## Task to complete
Rewrite the items from the start through the line that contains "Looking at the screenshot, I should (80, 551).", with "Antes" changed to "Saldo" and nothing else altered.

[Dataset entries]

— begin —

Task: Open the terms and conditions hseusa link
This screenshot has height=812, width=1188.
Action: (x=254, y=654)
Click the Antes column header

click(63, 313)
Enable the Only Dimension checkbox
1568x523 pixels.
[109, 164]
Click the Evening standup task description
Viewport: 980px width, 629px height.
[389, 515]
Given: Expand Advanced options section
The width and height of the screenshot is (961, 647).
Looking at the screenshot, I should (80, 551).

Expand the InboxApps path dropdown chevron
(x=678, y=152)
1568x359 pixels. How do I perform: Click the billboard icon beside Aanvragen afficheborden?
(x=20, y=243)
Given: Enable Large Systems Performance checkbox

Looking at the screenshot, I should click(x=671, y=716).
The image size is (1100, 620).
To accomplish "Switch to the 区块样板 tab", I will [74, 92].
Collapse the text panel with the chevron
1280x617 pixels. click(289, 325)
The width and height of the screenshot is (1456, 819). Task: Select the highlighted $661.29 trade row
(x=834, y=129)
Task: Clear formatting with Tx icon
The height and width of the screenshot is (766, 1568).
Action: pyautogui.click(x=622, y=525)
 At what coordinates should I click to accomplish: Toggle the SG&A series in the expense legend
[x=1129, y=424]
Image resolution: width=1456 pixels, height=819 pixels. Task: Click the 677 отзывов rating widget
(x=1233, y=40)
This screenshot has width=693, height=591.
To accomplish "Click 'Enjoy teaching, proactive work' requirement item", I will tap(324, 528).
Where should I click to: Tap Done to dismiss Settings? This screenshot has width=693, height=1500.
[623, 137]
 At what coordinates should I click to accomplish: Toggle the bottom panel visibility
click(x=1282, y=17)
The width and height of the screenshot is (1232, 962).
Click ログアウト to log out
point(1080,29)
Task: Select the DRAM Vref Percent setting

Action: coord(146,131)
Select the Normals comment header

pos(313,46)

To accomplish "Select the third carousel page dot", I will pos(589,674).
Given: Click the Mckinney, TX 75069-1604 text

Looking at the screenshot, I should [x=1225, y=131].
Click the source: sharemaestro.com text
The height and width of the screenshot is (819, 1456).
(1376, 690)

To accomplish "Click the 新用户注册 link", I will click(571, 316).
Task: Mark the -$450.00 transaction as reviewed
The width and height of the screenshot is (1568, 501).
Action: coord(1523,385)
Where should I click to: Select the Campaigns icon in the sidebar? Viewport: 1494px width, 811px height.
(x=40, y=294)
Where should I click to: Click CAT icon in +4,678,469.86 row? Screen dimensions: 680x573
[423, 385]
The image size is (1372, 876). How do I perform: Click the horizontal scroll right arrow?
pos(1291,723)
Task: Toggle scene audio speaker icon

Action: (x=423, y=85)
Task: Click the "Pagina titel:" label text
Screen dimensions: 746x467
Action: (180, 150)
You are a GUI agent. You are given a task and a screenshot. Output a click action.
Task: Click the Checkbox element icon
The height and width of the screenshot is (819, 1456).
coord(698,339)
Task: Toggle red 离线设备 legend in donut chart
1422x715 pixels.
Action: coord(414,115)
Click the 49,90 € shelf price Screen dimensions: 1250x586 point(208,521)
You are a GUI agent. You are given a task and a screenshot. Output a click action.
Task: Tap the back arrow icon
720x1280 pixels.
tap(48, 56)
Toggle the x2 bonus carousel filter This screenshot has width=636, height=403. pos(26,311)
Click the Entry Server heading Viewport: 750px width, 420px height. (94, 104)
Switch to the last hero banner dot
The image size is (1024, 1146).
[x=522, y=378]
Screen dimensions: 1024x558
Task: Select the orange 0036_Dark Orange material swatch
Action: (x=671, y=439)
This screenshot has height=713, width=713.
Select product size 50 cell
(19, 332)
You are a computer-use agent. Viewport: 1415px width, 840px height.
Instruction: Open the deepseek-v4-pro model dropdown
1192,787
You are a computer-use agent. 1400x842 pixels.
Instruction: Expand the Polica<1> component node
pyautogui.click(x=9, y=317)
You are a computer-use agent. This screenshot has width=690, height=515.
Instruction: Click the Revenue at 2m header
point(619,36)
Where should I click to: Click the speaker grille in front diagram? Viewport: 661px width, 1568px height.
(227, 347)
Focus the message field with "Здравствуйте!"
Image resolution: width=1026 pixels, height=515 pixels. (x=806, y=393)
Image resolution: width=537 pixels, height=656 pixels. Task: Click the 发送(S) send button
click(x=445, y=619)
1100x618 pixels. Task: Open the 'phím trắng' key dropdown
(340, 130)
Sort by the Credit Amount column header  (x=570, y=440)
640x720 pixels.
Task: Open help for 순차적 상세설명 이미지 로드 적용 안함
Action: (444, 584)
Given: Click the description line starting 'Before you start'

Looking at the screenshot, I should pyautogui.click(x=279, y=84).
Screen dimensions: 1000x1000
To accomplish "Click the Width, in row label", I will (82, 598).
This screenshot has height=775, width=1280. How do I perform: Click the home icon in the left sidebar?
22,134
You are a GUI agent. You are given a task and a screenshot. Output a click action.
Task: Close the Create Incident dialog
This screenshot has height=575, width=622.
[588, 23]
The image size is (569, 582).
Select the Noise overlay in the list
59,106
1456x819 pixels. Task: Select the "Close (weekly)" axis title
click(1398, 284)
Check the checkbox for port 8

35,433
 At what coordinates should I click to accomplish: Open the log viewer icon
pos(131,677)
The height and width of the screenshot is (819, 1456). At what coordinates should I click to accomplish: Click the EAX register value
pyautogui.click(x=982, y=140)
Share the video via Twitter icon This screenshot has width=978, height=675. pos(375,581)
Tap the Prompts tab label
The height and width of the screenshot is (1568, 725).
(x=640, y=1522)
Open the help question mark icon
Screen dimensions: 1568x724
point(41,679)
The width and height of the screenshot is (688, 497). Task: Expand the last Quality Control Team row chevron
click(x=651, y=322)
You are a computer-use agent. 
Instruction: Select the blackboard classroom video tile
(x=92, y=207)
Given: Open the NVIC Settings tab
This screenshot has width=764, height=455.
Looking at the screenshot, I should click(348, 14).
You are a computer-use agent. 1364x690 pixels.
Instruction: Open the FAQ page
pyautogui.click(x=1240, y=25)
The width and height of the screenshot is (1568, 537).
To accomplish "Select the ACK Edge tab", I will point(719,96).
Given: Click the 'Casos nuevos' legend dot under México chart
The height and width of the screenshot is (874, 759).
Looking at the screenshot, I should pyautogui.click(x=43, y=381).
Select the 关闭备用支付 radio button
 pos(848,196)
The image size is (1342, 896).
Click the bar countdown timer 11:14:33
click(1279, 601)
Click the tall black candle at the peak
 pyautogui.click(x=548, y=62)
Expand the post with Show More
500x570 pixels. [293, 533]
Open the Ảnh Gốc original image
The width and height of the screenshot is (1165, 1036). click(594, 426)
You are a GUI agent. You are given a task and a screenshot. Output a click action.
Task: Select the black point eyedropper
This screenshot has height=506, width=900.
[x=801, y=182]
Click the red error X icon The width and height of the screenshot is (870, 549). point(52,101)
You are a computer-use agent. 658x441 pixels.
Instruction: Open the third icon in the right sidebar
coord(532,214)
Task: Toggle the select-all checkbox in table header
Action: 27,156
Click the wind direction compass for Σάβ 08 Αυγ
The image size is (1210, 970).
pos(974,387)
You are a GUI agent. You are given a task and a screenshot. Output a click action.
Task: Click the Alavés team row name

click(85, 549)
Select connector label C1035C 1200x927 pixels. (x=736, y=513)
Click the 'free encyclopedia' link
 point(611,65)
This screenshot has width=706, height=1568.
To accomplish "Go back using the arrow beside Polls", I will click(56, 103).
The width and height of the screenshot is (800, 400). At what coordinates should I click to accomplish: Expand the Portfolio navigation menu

— end —

## Reply
Task: Open the terms and conditions hseusa link
This screenshot has height=812, width=1188.
Action: (x=254, y=654)
Click the Saldo column header

click(63, 313)
Enable the Only Dimension checkbox
1568x523 pixels.
[109, 164]
Click the Evening standup task description
Viewport: 980px width, 629px height.
[389, 515]
Given: Expand Advanced options section
The width and height of the screenshot is (961, 647).
Looking at the screenshot, I should (80, 551).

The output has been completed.